Task
Locate each line of the data below that contains the string "Expand" and copy it. Case counts.

+--

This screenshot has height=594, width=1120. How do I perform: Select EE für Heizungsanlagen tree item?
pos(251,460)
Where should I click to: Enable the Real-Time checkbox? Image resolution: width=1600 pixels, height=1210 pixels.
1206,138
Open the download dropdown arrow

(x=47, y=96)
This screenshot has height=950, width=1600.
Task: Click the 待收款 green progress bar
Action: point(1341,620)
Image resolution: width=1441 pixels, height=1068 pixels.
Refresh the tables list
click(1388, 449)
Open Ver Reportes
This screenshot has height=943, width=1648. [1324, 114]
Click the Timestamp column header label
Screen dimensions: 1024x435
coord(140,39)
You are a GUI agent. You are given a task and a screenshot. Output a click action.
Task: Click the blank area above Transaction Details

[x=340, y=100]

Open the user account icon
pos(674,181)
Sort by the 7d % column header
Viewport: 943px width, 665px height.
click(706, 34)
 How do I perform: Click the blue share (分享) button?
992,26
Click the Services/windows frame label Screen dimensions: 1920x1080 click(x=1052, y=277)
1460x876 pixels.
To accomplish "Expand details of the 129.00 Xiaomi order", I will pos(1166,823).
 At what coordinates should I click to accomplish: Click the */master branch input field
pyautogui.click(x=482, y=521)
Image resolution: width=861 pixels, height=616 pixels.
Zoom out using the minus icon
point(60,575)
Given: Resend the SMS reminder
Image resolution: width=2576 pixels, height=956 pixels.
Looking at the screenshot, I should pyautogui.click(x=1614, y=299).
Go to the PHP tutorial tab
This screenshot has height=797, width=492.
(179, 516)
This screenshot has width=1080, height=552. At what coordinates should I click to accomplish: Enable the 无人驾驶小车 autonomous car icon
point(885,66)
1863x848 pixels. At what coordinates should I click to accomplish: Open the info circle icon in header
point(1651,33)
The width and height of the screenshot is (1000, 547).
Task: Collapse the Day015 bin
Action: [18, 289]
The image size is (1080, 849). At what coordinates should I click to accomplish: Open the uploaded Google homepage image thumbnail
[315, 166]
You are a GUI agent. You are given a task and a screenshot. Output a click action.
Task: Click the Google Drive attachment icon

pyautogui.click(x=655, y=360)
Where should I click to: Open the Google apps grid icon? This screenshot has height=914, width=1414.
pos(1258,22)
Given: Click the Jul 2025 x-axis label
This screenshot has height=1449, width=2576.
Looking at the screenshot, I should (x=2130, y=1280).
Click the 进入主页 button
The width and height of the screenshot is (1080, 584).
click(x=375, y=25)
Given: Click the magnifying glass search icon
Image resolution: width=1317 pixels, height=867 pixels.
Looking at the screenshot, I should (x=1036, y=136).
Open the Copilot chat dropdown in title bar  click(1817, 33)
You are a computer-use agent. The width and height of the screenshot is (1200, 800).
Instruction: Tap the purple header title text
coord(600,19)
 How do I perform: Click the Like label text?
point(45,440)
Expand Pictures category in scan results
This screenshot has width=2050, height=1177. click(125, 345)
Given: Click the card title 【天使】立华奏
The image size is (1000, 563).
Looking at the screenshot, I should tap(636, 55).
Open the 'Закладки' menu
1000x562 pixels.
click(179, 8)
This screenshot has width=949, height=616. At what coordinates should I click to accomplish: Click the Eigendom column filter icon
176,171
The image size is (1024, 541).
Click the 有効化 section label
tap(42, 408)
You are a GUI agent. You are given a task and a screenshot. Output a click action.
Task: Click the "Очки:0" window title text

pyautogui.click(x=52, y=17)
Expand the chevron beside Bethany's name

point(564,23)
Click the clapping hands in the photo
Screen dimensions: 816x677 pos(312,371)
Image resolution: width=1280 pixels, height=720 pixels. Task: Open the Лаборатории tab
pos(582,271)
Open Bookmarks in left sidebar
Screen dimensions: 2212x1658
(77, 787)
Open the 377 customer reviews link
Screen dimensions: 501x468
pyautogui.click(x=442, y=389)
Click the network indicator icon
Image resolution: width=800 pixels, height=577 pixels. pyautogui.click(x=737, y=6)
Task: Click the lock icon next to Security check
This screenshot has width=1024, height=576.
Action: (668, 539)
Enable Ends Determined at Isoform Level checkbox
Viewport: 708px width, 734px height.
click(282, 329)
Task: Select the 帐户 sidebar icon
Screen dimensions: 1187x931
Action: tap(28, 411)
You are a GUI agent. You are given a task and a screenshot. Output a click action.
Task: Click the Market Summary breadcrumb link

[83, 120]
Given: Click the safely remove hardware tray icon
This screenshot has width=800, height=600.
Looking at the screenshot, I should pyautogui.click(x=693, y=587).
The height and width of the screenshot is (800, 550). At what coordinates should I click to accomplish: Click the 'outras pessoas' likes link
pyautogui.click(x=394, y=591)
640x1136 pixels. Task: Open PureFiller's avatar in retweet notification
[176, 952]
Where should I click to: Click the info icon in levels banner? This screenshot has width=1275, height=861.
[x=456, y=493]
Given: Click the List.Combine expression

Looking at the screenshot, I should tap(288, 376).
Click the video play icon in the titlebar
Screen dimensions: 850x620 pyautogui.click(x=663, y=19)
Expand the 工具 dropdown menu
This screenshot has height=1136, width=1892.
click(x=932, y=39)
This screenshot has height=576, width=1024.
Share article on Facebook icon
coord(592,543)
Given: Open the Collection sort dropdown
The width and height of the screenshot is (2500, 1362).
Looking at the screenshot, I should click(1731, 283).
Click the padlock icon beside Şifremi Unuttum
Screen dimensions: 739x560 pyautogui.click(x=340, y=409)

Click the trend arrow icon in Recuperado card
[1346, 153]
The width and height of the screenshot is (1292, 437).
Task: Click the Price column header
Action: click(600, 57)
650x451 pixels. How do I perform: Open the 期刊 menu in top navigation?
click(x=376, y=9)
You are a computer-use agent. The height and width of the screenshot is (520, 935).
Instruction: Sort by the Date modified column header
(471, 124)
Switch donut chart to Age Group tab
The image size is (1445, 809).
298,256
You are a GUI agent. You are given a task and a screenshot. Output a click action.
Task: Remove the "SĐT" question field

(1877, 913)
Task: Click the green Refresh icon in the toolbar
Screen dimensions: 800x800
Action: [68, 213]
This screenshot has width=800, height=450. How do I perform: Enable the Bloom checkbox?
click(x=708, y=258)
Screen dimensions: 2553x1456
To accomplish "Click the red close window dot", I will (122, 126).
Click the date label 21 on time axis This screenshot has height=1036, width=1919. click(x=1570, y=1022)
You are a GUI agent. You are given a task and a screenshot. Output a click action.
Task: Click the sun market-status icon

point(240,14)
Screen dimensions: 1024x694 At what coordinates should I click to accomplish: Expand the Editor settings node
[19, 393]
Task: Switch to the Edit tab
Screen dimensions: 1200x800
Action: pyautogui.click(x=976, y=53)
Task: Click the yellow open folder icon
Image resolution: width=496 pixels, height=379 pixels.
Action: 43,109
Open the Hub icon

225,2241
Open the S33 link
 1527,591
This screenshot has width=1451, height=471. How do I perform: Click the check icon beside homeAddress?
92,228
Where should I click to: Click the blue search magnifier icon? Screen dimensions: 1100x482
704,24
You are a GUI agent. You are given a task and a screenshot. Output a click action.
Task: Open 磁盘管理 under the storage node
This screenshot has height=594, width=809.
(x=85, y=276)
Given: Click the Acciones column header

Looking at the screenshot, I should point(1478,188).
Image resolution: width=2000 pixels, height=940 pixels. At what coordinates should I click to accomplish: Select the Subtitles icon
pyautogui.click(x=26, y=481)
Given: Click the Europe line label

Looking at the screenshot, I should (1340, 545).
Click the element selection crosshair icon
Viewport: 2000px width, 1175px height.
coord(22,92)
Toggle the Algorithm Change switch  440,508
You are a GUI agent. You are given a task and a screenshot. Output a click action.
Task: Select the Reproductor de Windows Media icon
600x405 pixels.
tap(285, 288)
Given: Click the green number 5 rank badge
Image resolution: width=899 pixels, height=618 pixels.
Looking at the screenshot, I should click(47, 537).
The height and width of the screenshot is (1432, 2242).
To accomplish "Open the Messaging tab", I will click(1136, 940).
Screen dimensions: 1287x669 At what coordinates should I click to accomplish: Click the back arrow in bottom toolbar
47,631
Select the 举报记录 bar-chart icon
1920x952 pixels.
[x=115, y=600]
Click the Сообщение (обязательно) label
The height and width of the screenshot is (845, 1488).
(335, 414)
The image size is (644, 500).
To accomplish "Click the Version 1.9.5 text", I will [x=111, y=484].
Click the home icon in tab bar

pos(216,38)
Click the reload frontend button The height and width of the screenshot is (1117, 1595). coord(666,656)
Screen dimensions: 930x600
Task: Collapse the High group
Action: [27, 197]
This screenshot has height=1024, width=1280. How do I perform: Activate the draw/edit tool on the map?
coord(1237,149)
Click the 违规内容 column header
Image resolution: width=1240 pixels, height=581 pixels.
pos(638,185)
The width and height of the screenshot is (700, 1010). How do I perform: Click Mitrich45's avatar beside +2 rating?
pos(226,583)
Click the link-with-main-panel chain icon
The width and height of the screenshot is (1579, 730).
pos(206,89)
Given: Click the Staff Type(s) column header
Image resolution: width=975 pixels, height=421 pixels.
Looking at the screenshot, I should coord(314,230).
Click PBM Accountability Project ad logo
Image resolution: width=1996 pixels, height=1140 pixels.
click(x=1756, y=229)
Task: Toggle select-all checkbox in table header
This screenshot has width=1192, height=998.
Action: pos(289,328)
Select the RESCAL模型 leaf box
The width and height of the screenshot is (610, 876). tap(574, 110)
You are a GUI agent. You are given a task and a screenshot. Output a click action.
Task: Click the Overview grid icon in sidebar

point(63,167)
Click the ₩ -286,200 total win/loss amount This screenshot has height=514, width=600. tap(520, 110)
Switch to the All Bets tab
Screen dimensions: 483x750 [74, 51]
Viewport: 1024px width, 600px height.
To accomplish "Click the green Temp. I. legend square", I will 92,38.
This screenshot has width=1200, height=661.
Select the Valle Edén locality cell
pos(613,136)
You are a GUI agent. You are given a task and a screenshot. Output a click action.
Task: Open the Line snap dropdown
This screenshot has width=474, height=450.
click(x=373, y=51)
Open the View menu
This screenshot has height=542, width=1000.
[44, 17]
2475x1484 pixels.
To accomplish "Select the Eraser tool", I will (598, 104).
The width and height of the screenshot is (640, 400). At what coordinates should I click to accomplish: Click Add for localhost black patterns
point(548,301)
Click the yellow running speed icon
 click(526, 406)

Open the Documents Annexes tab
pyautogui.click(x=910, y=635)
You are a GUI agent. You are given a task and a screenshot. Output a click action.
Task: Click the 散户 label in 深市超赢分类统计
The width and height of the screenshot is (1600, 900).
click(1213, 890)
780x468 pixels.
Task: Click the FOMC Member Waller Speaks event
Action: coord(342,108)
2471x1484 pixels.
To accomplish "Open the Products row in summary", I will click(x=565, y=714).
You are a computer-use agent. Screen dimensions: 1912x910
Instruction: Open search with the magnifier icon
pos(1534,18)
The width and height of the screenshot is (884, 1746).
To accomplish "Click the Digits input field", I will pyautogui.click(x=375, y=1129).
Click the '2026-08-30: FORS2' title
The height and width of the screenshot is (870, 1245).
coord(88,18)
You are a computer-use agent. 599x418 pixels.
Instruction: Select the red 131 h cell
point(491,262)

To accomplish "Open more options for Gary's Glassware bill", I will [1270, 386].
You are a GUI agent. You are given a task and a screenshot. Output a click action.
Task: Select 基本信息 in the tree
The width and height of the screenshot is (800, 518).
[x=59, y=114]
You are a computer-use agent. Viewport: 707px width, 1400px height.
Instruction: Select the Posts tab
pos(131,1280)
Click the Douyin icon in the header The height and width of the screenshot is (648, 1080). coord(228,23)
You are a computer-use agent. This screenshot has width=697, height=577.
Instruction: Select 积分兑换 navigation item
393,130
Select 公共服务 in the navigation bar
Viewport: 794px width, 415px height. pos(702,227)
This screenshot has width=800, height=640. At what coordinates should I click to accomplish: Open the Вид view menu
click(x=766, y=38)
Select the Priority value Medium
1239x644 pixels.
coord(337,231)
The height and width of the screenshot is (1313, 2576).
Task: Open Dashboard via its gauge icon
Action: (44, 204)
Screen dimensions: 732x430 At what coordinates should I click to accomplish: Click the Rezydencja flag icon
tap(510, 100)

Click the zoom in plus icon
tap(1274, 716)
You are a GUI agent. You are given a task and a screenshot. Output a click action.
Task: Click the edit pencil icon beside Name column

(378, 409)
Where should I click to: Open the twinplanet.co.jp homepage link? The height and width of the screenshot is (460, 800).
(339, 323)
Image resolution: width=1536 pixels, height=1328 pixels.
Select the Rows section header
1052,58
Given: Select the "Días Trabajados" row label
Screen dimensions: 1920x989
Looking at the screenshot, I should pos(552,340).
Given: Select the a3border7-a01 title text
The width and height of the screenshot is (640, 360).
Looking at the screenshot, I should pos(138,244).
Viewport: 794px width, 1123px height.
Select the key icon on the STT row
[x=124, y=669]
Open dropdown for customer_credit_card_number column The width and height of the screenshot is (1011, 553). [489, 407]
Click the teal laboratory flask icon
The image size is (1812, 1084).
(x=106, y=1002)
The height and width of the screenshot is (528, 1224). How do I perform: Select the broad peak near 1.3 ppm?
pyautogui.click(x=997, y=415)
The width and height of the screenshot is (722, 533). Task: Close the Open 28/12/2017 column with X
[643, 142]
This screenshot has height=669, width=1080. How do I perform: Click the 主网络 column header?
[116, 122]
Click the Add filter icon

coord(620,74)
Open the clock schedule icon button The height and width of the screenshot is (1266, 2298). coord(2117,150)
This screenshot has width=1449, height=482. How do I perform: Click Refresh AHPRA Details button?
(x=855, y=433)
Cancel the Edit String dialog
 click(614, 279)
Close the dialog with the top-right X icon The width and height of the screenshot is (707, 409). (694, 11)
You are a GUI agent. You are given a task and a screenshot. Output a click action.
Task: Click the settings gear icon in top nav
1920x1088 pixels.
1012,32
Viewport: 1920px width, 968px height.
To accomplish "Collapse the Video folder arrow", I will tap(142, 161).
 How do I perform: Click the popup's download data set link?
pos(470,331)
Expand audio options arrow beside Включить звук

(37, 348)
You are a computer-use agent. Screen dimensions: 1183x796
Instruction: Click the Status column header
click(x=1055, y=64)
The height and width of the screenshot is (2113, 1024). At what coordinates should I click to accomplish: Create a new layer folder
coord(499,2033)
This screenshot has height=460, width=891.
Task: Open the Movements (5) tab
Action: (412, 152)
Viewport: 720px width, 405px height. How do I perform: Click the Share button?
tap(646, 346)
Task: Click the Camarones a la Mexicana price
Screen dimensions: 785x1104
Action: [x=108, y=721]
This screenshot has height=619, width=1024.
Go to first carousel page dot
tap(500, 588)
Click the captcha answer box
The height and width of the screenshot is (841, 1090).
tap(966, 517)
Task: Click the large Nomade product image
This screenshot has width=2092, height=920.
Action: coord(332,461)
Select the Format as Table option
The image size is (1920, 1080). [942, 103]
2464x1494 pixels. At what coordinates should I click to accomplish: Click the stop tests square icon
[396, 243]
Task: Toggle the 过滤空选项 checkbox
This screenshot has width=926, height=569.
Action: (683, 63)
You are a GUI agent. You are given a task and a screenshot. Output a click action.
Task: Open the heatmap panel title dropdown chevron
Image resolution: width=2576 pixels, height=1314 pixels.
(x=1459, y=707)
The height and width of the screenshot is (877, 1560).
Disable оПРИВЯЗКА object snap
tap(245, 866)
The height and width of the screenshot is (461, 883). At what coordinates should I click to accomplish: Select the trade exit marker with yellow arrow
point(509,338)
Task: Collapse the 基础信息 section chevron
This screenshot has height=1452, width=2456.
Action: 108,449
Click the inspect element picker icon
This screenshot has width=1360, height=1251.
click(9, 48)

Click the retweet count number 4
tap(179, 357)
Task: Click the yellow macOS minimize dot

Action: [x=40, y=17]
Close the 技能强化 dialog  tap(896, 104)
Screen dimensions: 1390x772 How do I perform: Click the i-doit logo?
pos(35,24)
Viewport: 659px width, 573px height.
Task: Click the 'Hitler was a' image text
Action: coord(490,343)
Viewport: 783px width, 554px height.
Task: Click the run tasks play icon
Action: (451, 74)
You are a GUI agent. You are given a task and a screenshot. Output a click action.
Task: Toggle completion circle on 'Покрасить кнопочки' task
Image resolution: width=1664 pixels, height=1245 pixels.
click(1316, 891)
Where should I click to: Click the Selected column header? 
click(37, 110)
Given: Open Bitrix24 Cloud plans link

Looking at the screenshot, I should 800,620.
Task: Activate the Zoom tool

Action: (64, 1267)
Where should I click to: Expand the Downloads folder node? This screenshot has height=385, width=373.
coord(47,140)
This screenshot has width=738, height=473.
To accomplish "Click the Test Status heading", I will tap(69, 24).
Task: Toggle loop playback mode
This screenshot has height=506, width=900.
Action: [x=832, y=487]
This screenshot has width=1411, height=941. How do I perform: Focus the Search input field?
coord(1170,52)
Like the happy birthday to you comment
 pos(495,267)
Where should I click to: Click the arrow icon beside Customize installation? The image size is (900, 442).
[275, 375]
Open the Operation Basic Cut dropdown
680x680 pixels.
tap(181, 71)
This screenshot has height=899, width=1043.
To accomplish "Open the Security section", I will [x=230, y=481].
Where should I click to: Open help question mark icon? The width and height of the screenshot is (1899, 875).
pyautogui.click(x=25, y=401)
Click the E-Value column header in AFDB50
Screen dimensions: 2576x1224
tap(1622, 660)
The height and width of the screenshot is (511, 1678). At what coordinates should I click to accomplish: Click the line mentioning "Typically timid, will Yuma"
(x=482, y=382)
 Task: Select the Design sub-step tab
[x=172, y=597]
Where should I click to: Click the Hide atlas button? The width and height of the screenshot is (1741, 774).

+--

Final result
To accomplish "Expand details of the 129.00 Xiaomi order", I will pos(1166,823).
Expand Pictures category in scan results
Expand the chevron beside Bethany's name
Expand the 工具 dropdown menu
Screen dimensions: 1024x694 At what coordinates should I click to accomplish: Expand the Editor settings node
Expand audio options arrow beside Включить звук
Where should I click to: Expand the Downloads folder node? This screenshot has height=385, width=373.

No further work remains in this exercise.